News that shooting of flying foxes by fruit-growers was once again to be permitted in Queensland came, with tragic irony, on September 7th, National Threatened Species Day – a day set aside to raise community awareness and involvement in preventing further losses to our native flora and fauna and helping the recovery of threatened species and ecological communities.
We have four species of flying fox in Queensland: the black, the little red, the spectacled and the grey-headed. All four species can be targeted by the new ruling despite the fact that the Spectacled and Grey-headed flying foxes are listed by the Commonwealth Government as threatened species.
In 2008 the shooting of flying foxes was banned when it was found by the Queensland Animal Welfare Advisory Committee to be inhumane. The ban’s lifting is therefore totally inconsistent with the Government’s recent stance taken against inhumane practices used in the legal hunting of dugong and wildlife by indigenous communities. In Minister McVeigh’s statement at the time he, commendably, said “It is important for all Queenslanders to understand that animal cruelty is never acceptable.”
The new regulations do not allow an open season. There are set limits to the numbers that may be shot per year and growers are required to show that they have tried alternative methods of crop protection. There is also some attempt to mitigate suffering by stipulating that animals must not be shot when in flight, that wounded animals must be located and euthanased, and that orphaned young found with a wounded or dead mother must also be euthanased or delivered to a wildlife carer.

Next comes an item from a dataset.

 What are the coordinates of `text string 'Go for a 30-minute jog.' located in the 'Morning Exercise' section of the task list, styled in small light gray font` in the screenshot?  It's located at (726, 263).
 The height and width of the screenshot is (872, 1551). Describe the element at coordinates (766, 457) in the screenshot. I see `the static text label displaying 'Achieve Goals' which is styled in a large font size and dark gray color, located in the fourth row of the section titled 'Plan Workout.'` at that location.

Despite these and other provisions, the total number of bats that may now be legally slaughtered in a single year is a shocking 10,500. And it would be naïve to imagine that every grower will be willing, or even able, to observe every requirement regarding the limits and conditions of their permits. And how will the relevant Department(s) be able to monitor compliance with any degree of adequacy? Especially when so many jobs are being lost from these services.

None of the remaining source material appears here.